I've already explained to her why.
I made all my plans
When told of the banns,
But I am, it turns out, NFI.

HTH

QOD · 31/07/2013 21:40

Christ on a bike ...

MrsKoala · 31/07/2013 21:42

This really is gobsmacking. I am getting so irritated on your behalf Tidy i feel like flying half way round the world and gate crashing their wedding and opening a can of whoopass on this fruit cake (speaking of cake i hope this doesn't go the same way as the last minute cake bridezilla thread - utter madness and getting family involved too).

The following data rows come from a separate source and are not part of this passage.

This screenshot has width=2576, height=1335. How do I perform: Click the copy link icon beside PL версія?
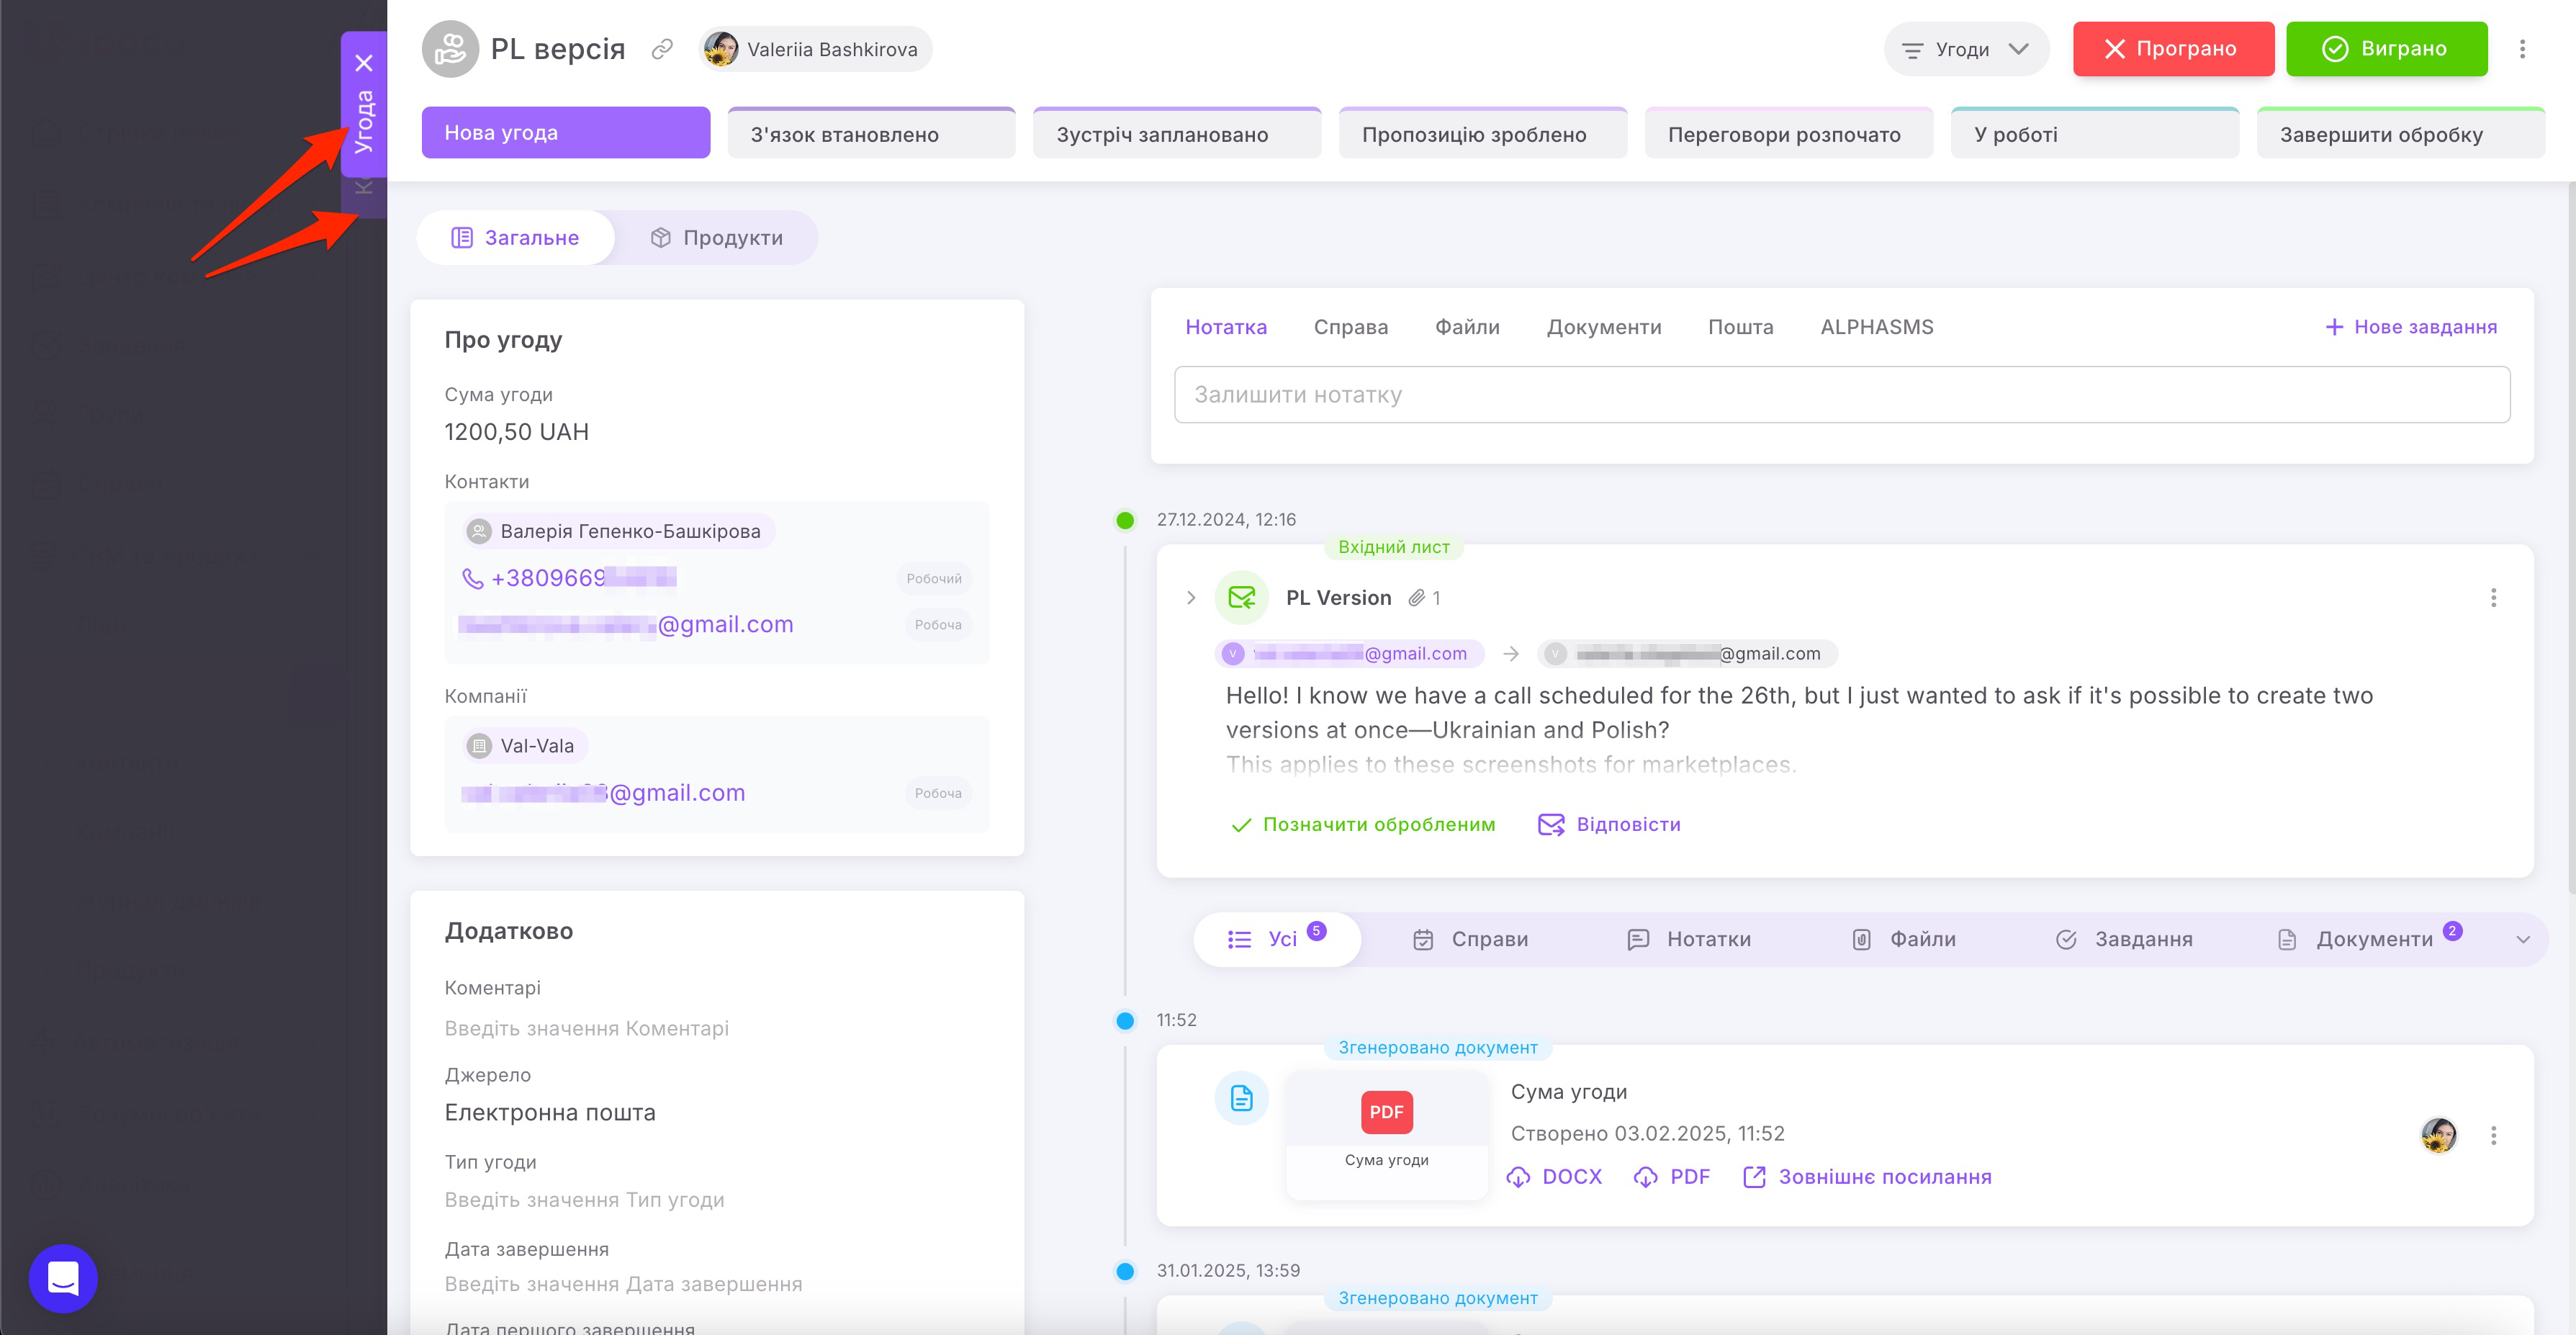(661, 49)
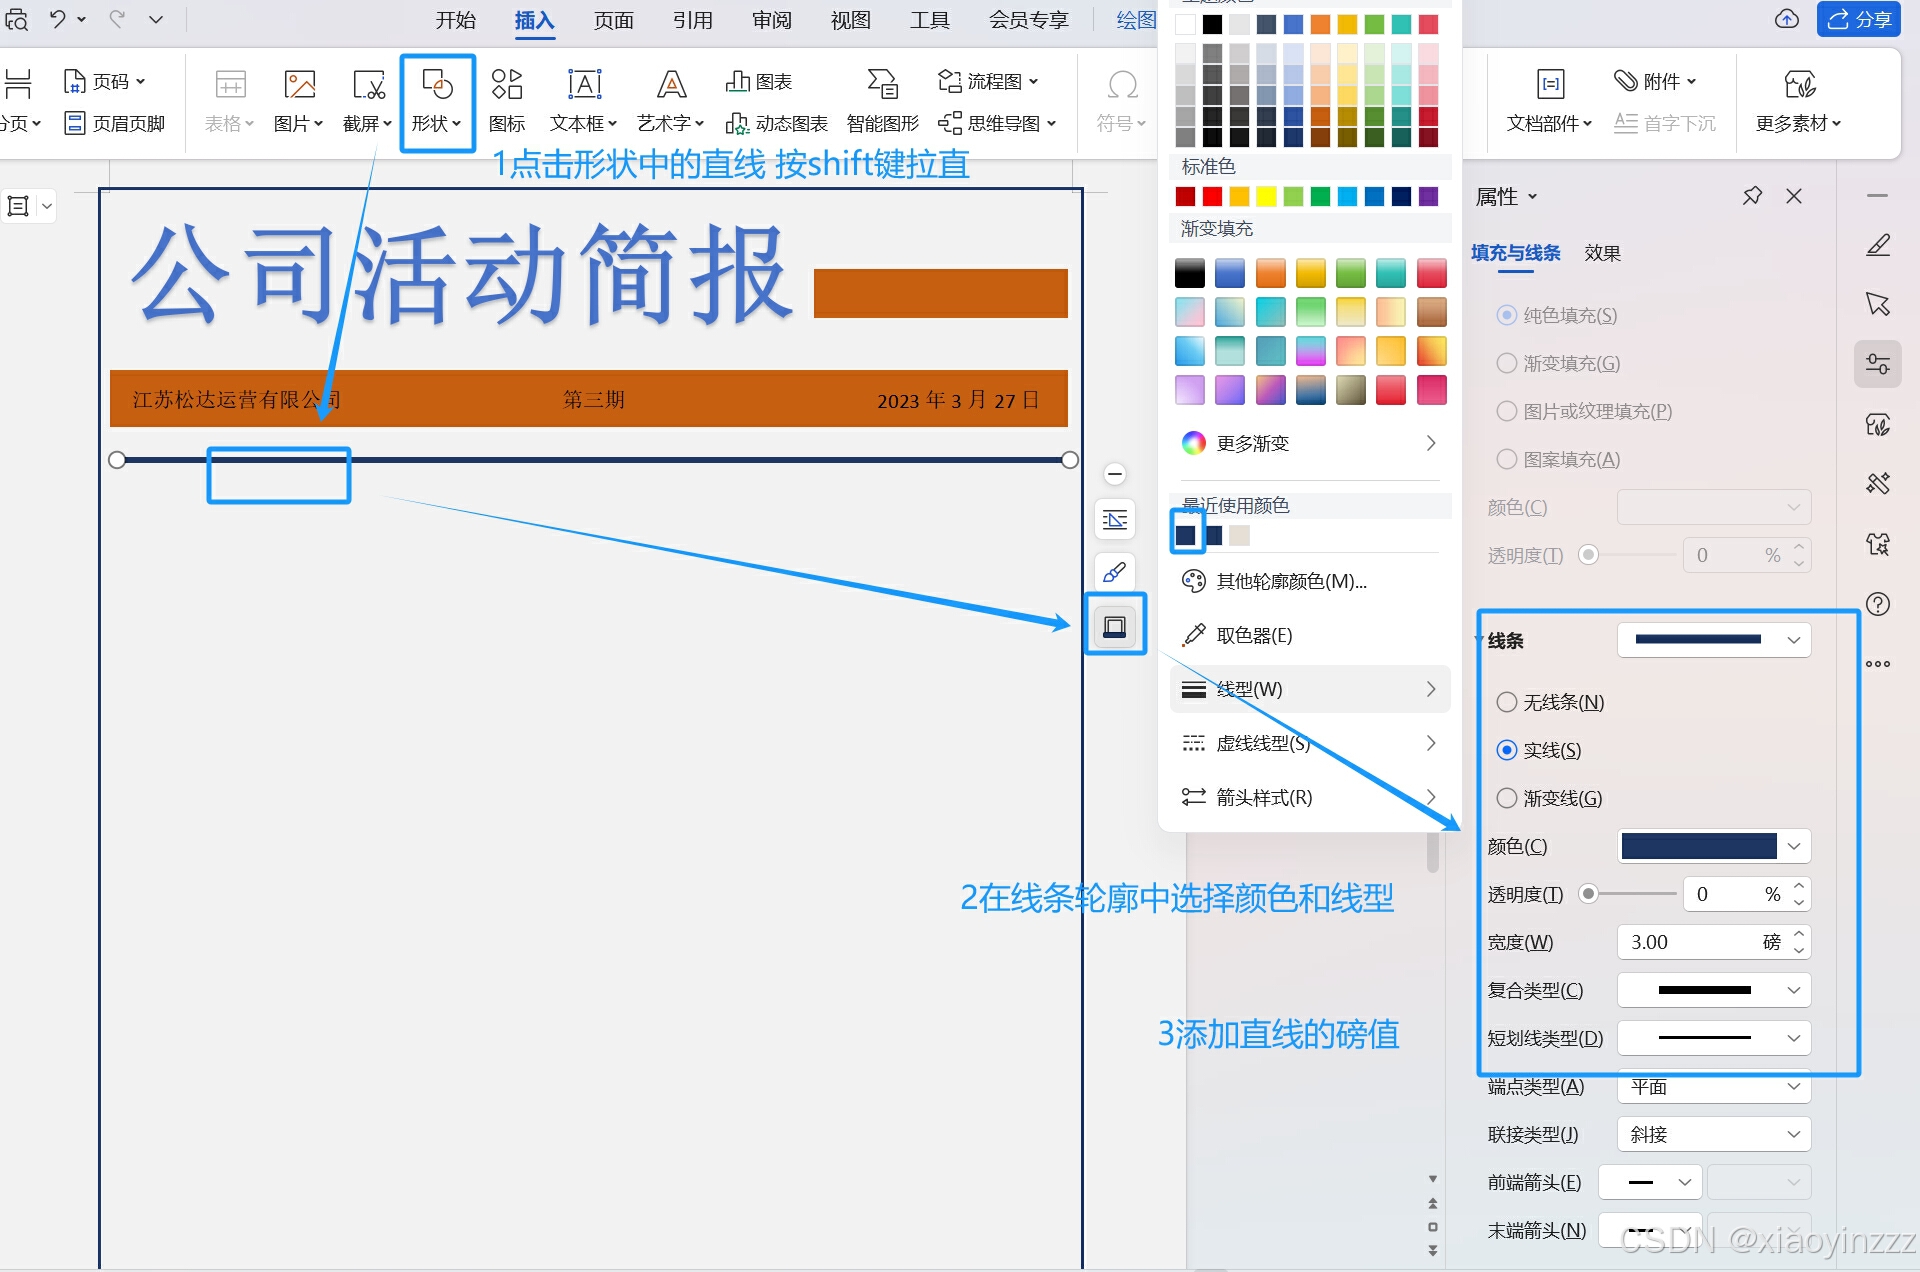1920x1272 pixels.
Task: Select 实线 solid line option
Action: [x=1507, y=750]
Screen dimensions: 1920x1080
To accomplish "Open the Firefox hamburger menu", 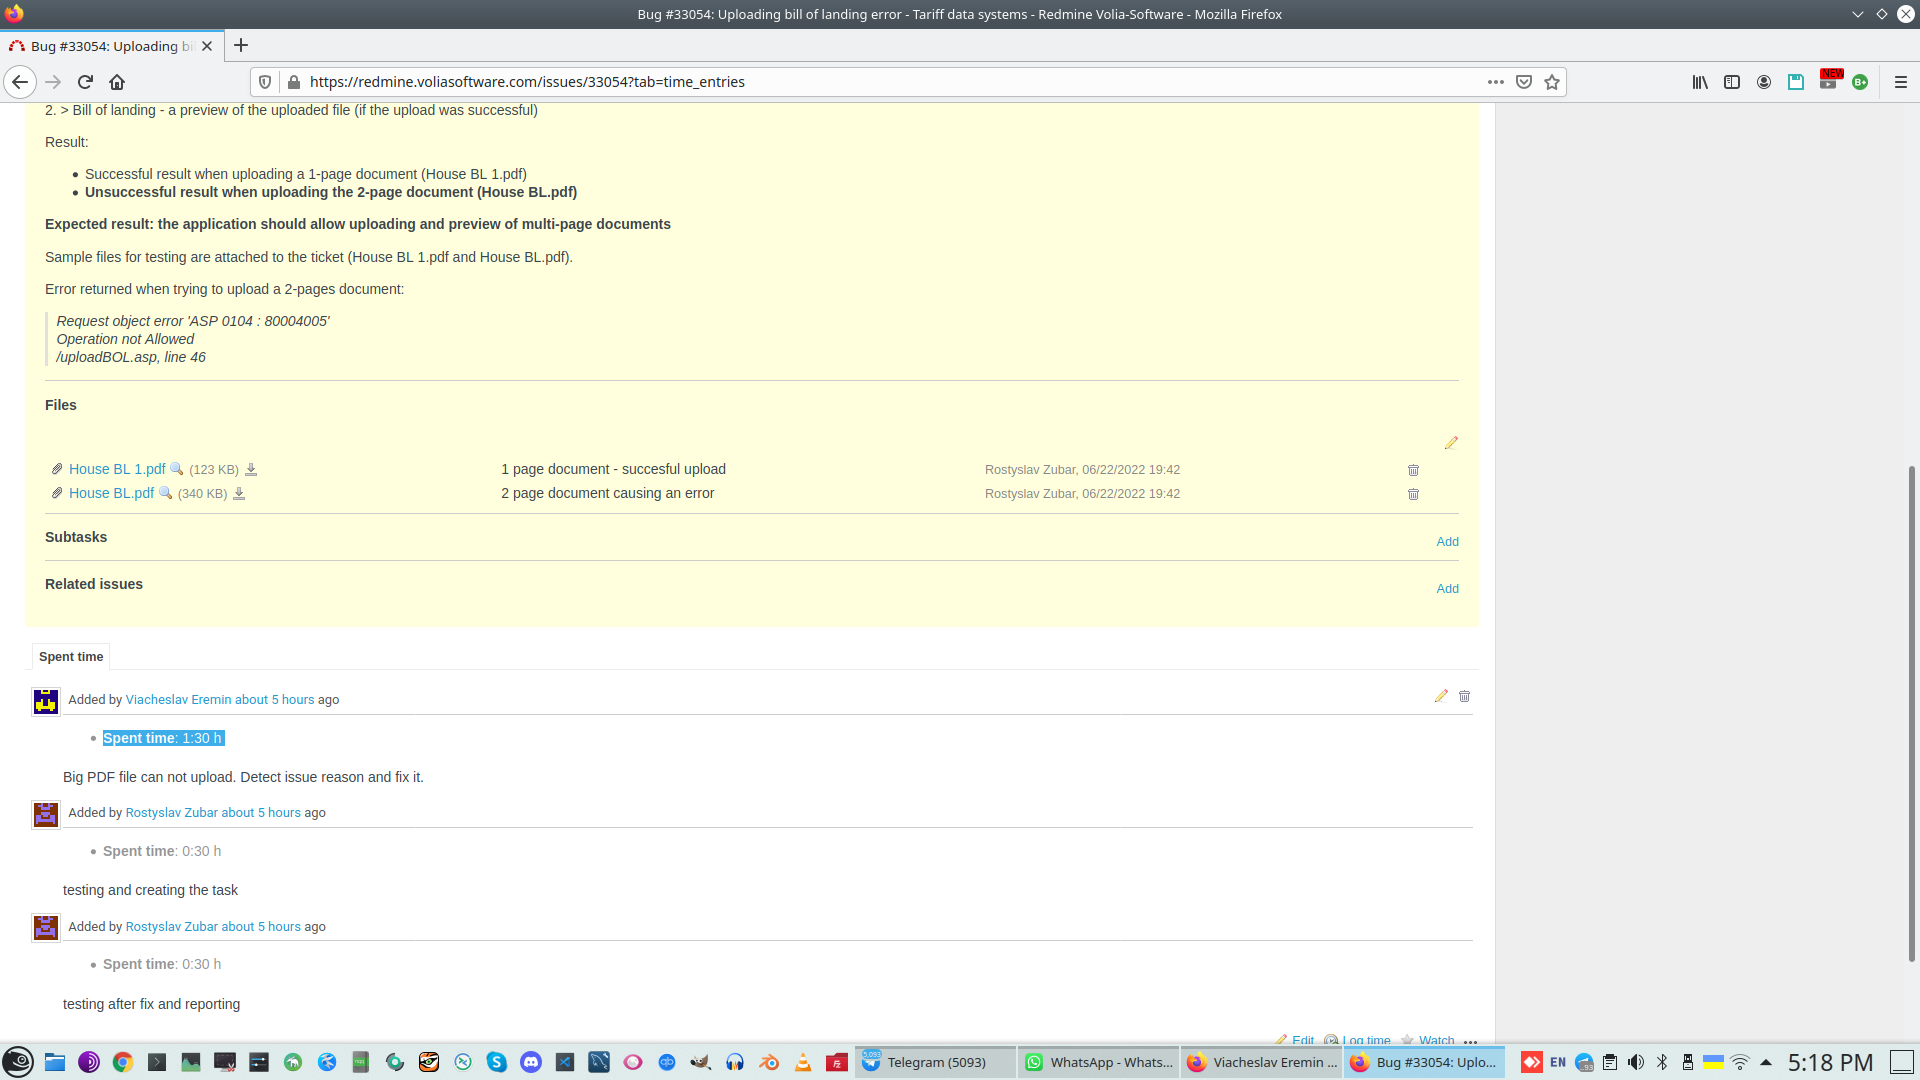I will (x=1901, y=82).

If it was me i would have to reply with an unemotional run down of the facts. I would also point out that no one should 'rely' on anyone they haven't already agreed something with. How fucking presumptuous 'i know, i wont invite Tidy (and 20 others) to save cash, and because they've saved the date then i know they are free to run around helping behind the scenes of my speshul day. I mean WHO wouldn't be HONOURED to do that' Confused

And then get upset. NOT because she has pissed all over your friendship, oh no, but because YOU are not helpy welping the pwincess bwide out. She's crazy in the coconut.

I'M FURIOUS FOR YOU

JackNoneReacher · 31/07/2013 21:42

Perhaps you should direct the sister to this thread, which is one of the most incredible threads I've ever seen.

TheCharWoman · 31/07/2013 21:47

Is anyone starting to feel a bit sorry for the bride?

itsallaboutyoubaby · 31/07/2013 21:49

I have to say, I'm not entirely sure why people are furious and livid on your behalf, OP.

I mean, she's taking the piss, yes. But the group hatred towards her is getting slightly odd.

Of course Tidy is upset, she has every right to be. BUt the rest of you..

YouTheCat · 31/07/2013 21:49

No.

LindyHemming · 31/07/2013 21:49

This reply has been deleted

Message withdrawn at poster's request.